= Available data =
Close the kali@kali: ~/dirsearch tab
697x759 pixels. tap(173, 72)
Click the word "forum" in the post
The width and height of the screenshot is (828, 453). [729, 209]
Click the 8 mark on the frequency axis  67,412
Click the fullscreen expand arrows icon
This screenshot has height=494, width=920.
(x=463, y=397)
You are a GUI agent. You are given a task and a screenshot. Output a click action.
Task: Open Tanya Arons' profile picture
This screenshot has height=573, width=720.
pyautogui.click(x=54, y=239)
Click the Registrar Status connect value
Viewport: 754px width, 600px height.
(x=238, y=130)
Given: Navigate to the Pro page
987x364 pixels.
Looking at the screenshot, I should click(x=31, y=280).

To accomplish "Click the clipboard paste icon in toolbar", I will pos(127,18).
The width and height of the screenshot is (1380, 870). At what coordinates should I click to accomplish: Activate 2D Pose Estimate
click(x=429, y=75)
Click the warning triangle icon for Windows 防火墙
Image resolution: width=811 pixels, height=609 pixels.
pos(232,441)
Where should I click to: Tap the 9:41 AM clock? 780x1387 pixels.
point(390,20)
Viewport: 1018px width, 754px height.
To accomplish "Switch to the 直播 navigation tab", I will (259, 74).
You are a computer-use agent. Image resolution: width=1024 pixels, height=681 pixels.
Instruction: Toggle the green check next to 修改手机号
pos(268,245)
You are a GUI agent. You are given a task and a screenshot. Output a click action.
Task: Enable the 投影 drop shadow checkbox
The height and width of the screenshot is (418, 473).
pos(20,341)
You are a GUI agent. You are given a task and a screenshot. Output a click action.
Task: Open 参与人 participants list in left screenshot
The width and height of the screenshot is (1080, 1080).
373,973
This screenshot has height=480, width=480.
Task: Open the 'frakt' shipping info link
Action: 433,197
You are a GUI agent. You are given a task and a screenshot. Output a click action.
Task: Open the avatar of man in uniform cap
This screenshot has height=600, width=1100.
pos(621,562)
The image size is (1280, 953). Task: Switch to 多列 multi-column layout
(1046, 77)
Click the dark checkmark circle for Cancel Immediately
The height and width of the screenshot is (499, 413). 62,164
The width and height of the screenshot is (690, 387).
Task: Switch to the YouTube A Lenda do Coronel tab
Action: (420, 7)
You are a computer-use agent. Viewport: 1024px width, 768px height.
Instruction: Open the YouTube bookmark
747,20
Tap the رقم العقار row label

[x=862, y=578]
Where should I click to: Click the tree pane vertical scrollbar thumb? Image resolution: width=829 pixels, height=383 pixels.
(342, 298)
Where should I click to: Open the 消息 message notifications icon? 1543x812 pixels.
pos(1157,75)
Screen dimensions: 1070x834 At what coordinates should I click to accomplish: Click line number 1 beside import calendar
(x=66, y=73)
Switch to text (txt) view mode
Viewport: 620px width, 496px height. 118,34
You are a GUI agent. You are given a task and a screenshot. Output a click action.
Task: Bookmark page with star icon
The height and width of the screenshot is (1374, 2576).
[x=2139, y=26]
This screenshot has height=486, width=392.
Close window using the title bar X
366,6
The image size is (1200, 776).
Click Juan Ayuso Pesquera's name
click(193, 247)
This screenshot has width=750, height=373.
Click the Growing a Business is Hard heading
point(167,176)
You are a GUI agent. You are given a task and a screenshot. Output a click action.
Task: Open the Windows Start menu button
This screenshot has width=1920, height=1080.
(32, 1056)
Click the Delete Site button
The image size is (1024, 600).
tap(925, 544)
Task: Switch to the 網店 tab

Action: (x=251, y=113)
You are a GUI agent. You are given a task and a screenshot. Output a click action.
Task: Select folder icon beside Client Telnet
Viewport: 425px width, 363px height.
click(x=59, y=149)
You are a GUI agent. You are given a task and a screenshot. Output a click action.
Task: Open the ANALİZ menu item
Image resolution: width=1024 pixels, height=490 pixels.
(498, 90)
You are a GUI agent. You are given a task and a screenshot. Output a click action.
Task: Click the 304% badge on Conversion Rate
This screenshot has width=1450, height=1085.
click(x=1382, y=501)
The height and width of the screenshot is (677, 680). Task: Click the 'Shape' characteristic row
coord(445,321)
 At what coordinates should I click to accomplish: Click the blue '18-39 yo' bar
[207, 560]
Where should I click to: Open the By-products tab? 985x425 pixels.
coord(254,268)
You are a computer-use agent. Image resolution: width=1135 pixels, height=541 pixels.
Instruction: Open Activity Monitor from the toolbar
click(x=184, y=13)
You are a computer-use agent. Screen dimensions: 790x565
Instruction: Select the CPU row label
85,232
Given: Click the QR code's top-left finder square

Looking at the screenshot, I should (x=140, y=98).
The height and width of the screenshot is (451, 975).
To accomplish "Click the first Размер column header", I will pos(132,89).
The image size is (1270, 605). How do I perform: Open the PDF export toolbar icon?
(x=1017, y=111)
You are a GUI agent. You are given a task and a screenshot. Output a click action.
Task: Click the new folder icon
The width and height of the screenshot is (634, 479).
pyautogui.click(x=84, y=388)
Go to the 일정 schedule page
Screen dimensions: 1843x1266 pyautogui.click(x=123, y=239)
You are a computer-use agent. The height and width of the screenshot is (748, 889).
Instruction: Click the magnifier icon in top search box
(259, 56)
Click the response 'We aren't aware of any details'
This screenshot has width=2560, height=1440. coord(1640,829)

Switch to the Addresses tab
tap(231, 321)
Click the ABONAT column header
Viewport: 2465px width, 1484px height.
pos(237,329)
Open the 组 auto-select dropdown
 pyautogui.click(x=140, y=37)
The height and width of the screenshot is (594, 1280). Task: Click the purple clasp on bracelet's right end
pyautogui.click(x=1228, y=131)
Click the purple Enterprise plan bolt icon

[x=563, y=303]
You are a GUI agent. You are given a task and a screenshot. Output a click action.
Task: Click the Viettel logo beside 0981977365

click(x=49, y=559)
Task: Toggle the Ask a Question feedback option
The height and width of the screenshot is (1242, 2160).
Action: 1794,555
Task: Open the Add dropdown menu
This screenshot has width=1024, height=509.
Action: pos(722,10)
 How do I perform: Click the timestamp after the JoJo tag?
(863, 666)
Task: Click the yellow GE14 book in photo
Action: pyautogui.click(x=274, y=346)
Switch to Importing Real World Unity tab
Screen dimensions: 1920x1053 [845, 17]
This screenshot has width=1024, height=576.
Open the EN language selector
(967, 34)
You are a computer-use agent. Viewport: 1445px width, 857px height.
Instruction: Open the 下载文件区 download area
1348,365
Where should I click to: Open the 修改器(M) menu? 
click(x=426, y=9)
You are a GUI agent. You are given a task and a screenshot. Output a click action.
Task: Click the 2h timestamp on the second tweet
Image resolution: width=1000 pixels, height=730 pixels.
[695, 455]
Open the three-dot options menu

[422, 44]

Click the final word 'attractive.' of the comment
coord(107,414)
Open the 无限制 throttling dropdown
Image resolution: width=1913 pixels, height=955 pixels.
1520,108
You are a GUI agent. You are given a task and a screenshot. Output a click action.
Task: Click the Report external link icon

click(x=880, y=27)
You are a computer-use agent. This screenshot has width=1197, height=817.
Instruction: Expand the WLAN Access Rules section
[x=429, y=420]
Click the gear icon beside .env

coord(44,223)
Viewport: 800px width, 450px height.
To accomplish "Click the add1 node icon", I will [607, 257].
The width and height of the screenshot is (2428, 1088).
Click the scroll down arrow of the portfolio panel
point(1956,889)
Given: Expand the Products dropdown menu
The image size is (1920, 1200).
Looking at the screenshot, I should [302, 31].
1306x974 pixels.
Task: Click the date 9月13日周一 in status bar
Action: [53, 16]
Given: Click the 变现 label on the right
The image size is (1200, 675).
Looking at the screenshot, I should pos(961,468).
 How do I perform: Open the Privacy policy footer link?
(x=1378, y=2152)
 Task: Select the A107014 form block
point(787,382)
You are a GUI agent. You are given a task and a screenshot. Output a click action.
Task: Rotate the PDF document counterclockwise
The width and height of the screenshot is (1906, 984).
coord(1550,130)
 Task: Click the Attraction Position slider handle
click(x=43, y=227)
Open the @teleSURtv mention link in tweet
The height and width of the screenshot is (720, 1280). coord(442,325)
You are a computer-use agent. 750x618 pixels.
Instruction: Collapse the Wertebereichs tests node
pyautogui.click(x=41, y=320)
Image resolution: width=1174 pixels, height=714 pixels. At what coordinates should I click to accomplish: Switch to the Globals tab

= Exercise details =
Copy out verbatim the part of the rows that opens with the line containing "Task: Open the Add dropdown menu" and closes with the line containing "click(x=426, y=9)", both lines included.

= Answer below =
Task: Open the Add dropdown menu
This screenshot has width=1024, height=509.
Action: pos(722,10)
 How do I perform: Click the timestamp after the JoJo tag?
(863, 666)
Task: Click the yellow GE14 book in photo
Action: pyautogui.click(x=274, y=346)
Switch to Importing Real World Unity tab
Screen dimensions: 1920x1053 [845, 17]
This screenshot has width=1024, height=576.
Open the EN language selector
(967, 34)
You are a computer-use agent. Viewport: 1445px width, 857px height.
Instruction: Open the 下载文件区 download area
1348,365
Where should I click to: Open the 修改器(M) menu? 
click(x=426, y=9)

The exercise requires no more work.